◆ ACTIVITY
Give back exactly the lines from the "Click the chat bubble icon in footer" line to the final line of the records, and only those, minus any pictures.

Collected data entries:

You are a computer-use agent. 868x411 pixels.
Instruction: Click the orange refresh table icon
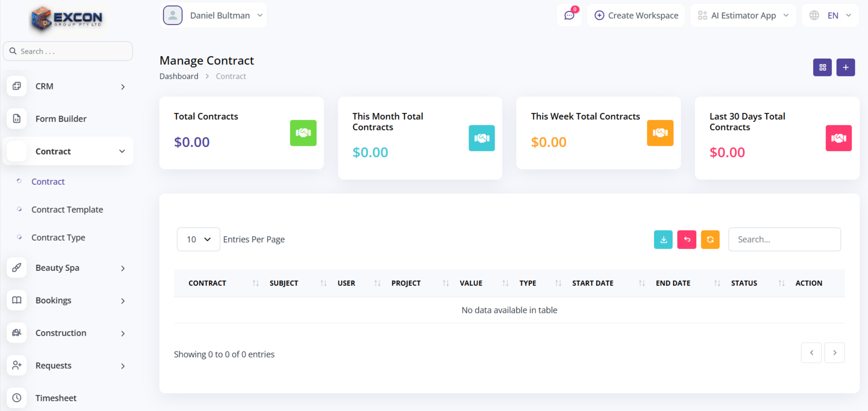710,240
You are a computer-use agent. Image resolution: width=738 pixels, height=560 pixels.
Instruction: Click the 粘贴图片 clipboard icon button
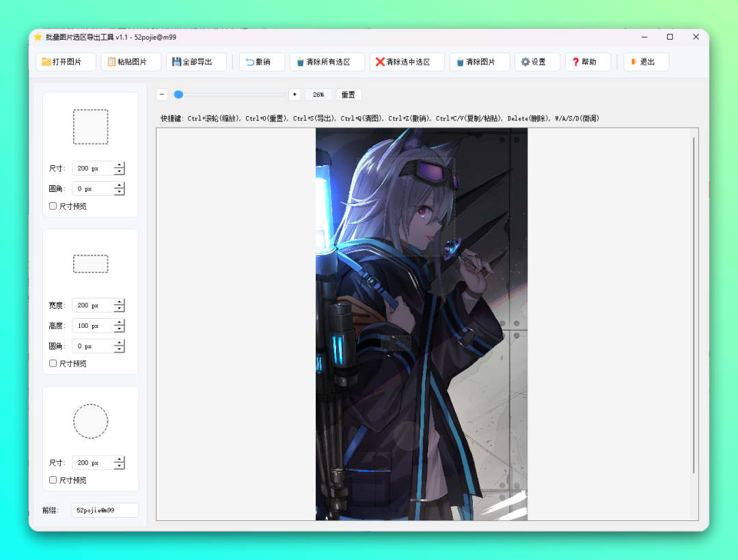131,62
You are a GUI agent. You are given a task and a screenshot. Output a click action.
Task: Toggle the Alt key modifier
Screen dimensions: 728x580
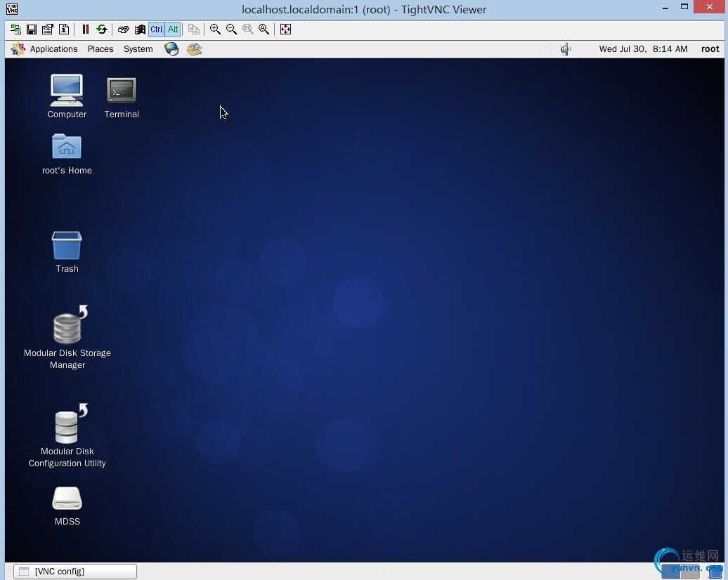click(x=173, y=29)
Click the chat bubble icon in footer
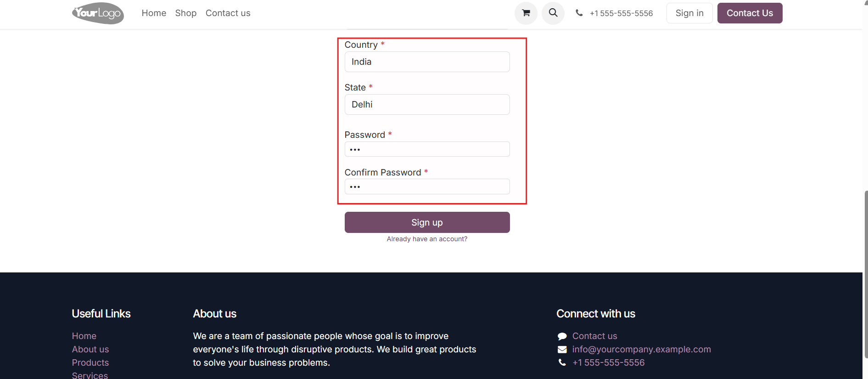 tap(562, 336)
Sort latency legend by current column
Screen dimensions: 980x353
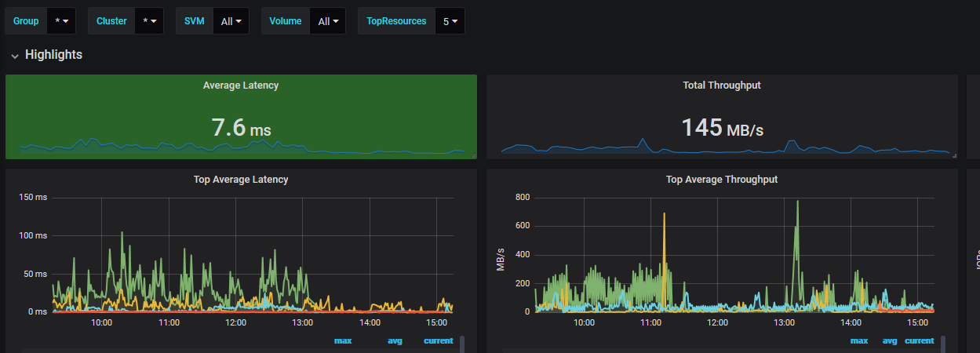point(439,341)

◆ RESULT BELOW
Click the chat bubble icon in footer
 tap(562, 336)
Sort latency legend by current column
Screen dimensions: 980x353
point(439,341)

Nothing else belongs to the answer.